**Gestellte Aufgabe 1**: Welche Verordnung regelt laut dem Text über Bootsflüchtlinge in Europa, welches Mitgliedsland für den Antrag eines Flüchtlings zuständig ist?
**Gestellte Aufgabe 2**: Setze den Text über Bootsflüchtlinge in Europa nach seinem letzten Satz fort.

**Zitierte Textstelle**:
------------------------------------------------------------
Doch die Probleme begannen vor der Küste Maltas. Die Regierung blieb, trotz der Mahnungen von EU-Innenkommissarin Cecilia Malmström, bei ihrem harten Kurs. Italien beendete das Drama schließlich und ließ die Menschen an Land. Ein Durchhalteerfolg für Premierminister Joseph Muscat. Er bedankte sich beim großen Nachbarn und erklärte, Südeuropa benötige ein Mehr an Solidarität. Im Klartext: Die Verantwortung sollte auf Europa aufgeteilt werden, andere Länder müssten ebenfalls Ankömmlinge aufnehmen. Malta nehme derzeit eine so hohe Zahl an Flüchtlingen auf, die umgelegt auf die Einwohnerzahl in Deutschland etwa einer Million entspreche.

Der Fall zeigt, dass die EU auch 2013 noch keine Lösung für die Verteilung der Bootsflüchtlinge gefunden hat. Zwar sind die Zahlen der Migranten nicht mehr so hoch wie 2011, als insgesamt 58.000 Bootsankömmlinge registriert wurden. Die Kontrolle wurde seither verstärkt, die Zusammenarbeit zwischen den Staaten hat sich verbessert, und vertraut man offiziellen Zahlen, so ist auch die Zahl der Todesfälle bei der Überfahrt zurückgegangen. Doch die Frage der Ungleichverteilung der Flüchtlinge auf verschiedene EU-Staaten bleibt weiter ungelöst. Nach geltenden EU-Regeln – der sogenannten Dublin-Verordnung aus dem Jahr 2003 – ist das erste Mitgliedsland, in dem ein Flüchtling landet, auch für den jeweiligen Antrag zuständig. Genau dieses System sei aber unfair gegenüber südeuropäischen Staaten, die durch ihre Lage einem größeren Ansturm ausgesetzt seien, kritisieren deren Regierungen. Eine Neuregelung der Einwanderungsgesetze sei nötig. Eine Forderung, die angesichts der jüngst verhandelten EU-Asylreform als gescheitert betrachtet werden muss. Denn der ursprüngliche Antrag wurde von den weniger betroffenen nördlichen Mitgliedstaaten verwässert.
------------------------------------------------------------
**Erfasste Einträge**:
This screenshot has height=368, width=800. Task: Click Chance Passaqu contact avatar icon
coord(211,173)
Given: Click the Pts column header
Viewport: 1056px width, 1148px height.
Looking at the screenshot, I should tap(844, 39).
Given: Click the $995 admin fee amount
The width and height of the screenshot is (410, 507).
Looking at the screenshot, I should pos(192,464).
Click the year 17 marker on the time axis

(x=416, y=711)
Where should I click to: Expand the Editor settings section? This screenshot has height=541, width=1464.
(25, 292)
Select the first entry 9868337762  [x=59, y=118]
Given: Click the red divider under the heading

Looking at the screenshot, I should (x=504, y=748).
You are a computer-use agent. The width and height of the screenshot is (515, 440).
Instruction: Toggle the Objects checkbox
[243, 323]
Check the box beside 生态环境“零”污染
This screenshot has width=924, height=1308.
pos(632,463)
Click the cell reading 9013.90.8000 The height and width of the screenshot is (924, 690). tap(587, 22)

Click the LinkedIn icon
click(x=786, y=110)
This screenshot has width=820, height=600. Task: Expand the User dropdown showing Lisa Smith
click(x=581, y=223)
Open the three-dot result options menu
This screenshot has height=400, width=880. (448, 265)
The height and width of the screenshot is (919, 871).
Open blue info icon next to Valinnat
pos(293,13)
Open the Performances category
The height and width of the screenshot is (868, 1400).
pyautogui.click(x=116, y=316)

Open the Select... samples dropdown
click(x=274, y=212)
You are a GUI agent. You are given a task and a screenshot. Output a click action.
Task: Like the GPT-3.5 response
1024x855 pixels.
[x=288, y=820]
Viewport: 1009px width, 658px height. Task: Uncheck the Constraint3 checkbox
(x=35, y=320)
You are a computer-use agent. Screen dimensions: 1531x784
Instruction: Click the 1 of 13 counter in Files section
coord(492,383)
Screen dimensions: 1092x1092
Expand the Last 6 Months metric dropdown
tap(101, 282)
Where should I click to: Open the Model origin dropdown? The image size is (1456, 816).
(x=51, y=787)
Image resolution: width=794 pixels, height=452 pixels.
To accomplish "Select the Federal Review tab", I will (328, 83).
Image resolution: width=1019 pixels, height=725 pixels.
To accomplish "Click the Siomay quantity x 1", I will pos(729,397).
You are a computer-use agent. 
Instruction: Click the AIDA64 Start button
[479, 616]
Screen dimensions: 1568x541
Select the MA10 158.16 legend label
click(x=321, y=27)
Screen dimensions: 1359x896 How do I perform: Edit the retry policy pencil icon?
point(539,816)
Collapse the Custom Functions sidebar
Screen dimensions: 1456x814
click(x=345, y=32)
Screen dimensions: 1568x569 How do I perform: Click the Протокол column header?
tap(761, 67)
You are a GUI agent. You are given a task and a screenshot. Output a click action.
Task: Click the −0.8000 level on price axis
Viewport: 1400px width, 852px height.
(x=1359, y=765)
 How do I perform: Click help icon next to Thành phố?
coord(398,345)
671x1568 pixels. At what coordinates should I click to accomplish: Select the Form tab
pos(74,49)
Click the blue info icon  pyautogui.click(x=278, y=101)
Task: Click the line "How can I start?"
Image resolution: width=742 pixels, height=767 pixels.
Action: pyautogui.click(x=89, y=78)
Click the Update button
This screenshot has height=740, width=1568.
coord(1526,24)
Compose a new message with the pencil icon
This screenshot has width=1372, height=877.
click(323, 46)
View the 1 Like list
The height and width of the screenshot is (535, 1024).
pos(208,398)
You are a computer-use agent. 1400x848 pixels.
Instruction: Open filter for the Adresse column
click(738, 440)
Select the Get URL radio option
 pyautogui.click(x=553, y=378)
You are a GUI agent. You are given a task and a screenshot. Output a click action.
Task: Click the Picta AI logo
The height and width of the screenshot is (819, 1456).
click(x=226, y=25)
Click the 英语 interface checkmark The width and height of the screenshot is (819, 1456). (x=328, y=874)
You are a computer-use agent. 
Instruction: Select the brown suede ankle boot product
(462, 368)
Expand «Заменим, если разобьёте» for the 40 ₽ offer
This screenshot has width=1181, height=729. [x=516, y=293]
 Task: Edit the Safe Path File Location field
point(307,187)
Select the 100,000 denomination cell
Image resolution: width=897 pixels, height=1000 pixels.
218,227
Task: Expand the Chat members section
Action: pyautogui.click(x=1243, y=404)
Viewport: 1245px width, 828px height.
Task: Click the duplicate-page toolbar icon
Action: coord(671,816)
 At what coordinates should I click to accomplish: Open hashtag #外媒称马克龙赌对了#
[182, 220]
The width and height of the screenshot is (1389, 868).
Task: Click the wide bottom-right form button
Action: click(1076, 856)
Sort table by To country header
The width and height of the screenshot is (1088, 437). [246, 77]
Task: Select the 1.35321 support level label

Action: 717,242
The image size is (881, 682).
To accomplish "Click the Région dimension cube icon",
------------------------------------------------------------
**Antwort 1**: Die sogenannte Dublin-Verordnung aus dem Jahr 2003.

**Antwort 2**:
So wurde die Dublin-Verordnung nur marginal dahingehend abgeändert, dass es einen Frühwarnmechanismus gibt, der im Fall besonders starker Flüchtlingsanstürme eine temporäre Aufhebung der geltenden Regeln vorsieht. Damit aber will sich Malta nicht zufriedengeben. „Leere Worte über Solidarität genügen nicht mehr“, betonte Muscat.